Para o ex-ministro do Tribunal Superior Eleitoral (TSE) Joelson Dias e para o presidente da Academia Brasileira de Direito Eleitoral e Político (Abradep), Marcelo Weick, qualquer tentativa de se evitar que as eleições ocorram ainda em 2020 será derrubada pela Justiça por ferir princípios fundamentais da Constituição Federal. Eles também condenam as articulações para que se posterguem as eleições municipais para 2022, unificando-as com as disputas para presidente, governador, deputado e senador.
As principais informações deste texto foram enviadas antes para os assinantes dos serviços premium do O Senado aprovou nessa terça-feira (23) a proposta de emenda constitucional que adia de 4 e 25 de outubro para os dias 15 e 29 de novembro a votação em primeiro e segundo turnos. Mas o texto, avalizado pelo presidente do TSE, Luís Roberto Barroso, enfrenta resistência na Câmara, onde precisará do apoio de ao menos 308 deputados em duas rodadas de votação.

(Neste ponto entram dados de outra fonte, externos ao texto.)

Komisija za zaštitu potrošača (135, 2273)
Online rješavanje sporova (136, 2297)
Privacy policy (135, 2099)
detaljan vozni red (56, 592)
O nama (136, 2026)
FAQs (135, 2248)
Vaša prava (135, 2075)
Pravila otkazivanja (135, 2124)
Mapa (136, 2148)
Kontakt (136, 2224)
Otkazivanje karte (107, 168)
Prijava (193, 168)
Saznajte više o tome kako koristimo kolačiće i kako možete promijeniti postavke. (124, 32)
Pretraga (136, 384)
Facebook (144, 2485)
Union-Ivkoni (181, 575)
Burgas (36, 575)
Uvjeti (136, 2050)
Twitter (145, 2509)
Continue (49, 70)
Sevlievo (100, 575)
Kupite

A Casa é considerada mais suscetível à pressão de vereadores e prefeitos, importantes cabos eleitorais dos deputados. Há lobby por parte de alguns deles para permanecer no cargo por mais tempo. Nesse caso, o adiamento da eleição para 2021 ou até mesmo para 2022, em uma disputa unificada com as eleições gerais, como defendem alguns parlamentares, poderia trazer dividendos eleitorais futuros para os próprios deputados, que poderiam então cobrar a fatura pela ajuda dada agora.
Inconstitucionalidade
Parlamentares que defendem o adiamento das eleições para novembro temem que a Câmara rejeite a mudança na tentativa de dificultar a organização da Justiça eleitoral, deixando no ar a possibilidade de se chegar à conclusão, em cima da hora, de que não há condições para se votar neste ano. O adiamento poderia abrir caminho, segundo eles, para a votação de uma proposta que prorrogue os mandatos. A iniciativa tem apoio de parte do Centrão.

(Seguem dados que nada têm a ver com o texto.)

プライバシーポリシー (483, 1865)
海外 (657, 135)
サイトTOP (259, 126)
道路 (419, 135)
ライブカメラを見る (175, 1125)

“É totalmente inconstitucional. É do sistema republicano a periodicidade do mandato. É como um contrato feito há quatro anos entre o eleitor e o eleito de que ele teria mesmo período de mandato. Chegou a hora de prestar conta”, observa Joelson, que também é membro-fundador da Abradep. Ele não acredita na possibilidade de não haver eleição ainda em 2020.
Marcelo Weick entende que, caso o Congresso não aprove o adiamento, a Justiça eleitoral fará um “esforço colossal” para garantir que a votação ocorra em outubro. “O nosso temor é que, sabendo da opinião de epidemiologistas, infectologistas e do TSE, tente-se criar uma situação que gere a teoria do fato consumado. Ou seja, com as dificuldades, defenda-se que a eleição só seja feita no ano que vem”, afirmou o advogado eleitoral, professor de Direito da Universidade Federal da Paraíba.
Unificação de eleições
Na avaliação dele, o adiamento em 42 dias da eleição é suficiente para que candidatos, partidos e a Justiça eleitoral se organizem adequadamente para um quadro de excepcionalidade, em que haverá menos interação direta com eleitores devido ao isolamento social. O tempo também poderá ser útil para que passe o pico da pandemia.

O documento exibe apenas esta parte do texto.